As Yomly has grown, so has the sidebar. More tools, more permissions, more ways for managers and employees to get work done. But over time, that growth created friction in a place that should feel effortless. Items stacked higher. Labels became harder to scan. Finding the right destination started to take more attention than it should.
In customer conversations, we heard the same theme again and again: the navigation had become harder to read, harder to trust at a glance, and heavier than the rest of the product experience around it.
This release is our first step in solving that.
We rebuilt the left-hand navigation from the ground up using Yomly’s new design system, with a simple goal: make it easier to see, understand, and move.
- Navigation items are now larger and more legible.
- Second-level destinations appear in a hover menu instead of expanding inline, which keeps the sidebar compact and stable even for users with broad permissions.
The result is a navigation experience that feels lighter, calmer, and easier to scan without asking anyone to relearn where things live.

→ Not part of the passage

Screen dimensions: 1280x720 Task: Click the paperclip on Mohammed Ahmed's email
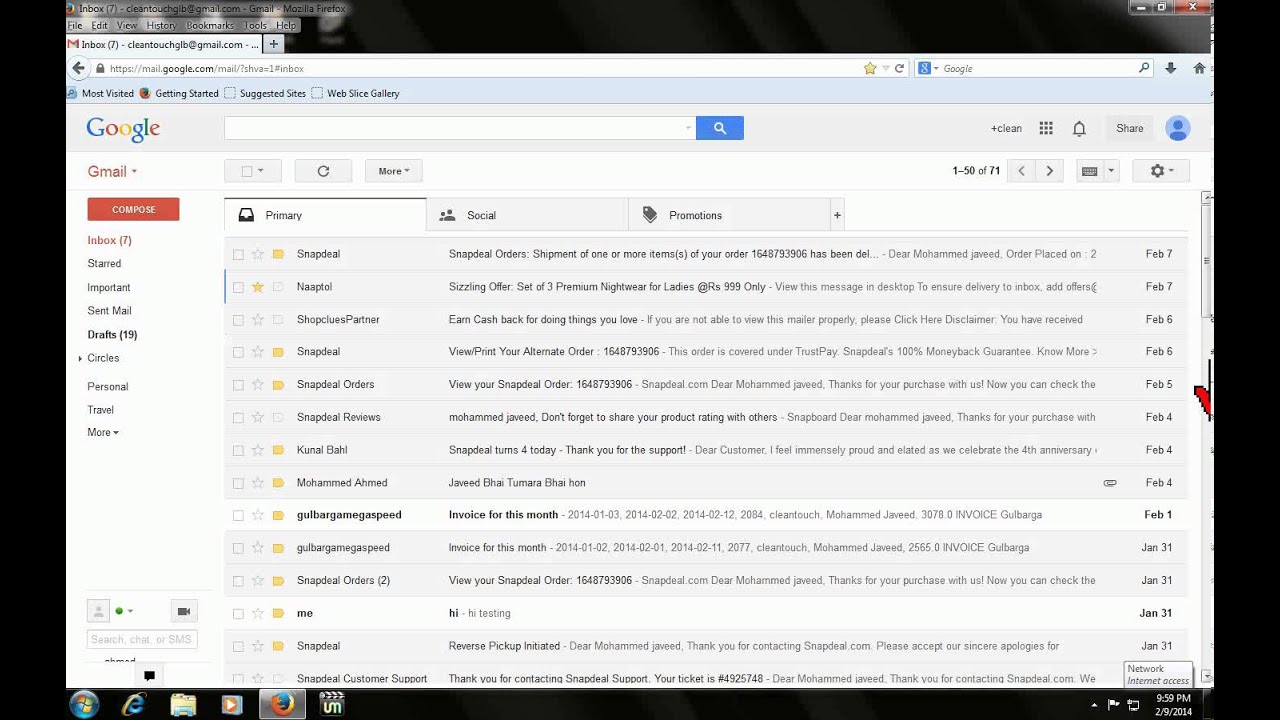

Just as important is what we did not change. We have kept the grouping and order of items familiar on purpose. Reorganizing navigation changes people’s habits, workflows, and sense of orientation. That is a bigger product decision, and one we believe should be made deliberately, with the right customer input behind it. This release is a readability improvement, not a restructure. It should feel immediately familiar, just more usable.
It is also the beginning of something bigger.

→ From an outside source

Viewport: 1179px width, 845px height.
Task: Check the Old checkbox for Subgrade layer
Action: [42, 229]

Over the next 18 months, this navigation release will serve as an early foundation for a broader relaunch of Yomly. We are rethinking the product experience layer by layer: clearer systems, more consistent interactions, stronger information hierarchy, and a design language that better reflects the kind of product Yomly is becoming.
This first release is intentionally focused and practical, but it points toward a larger ambition: a Yomly that feels more coherent, more modern, and more confident at every touchpoint.
Good product change does not always begin with a dramatic reinvention. Sometimes it begins by making an everyday interaction feel easier, quieter, and more considered. That is what this release is about.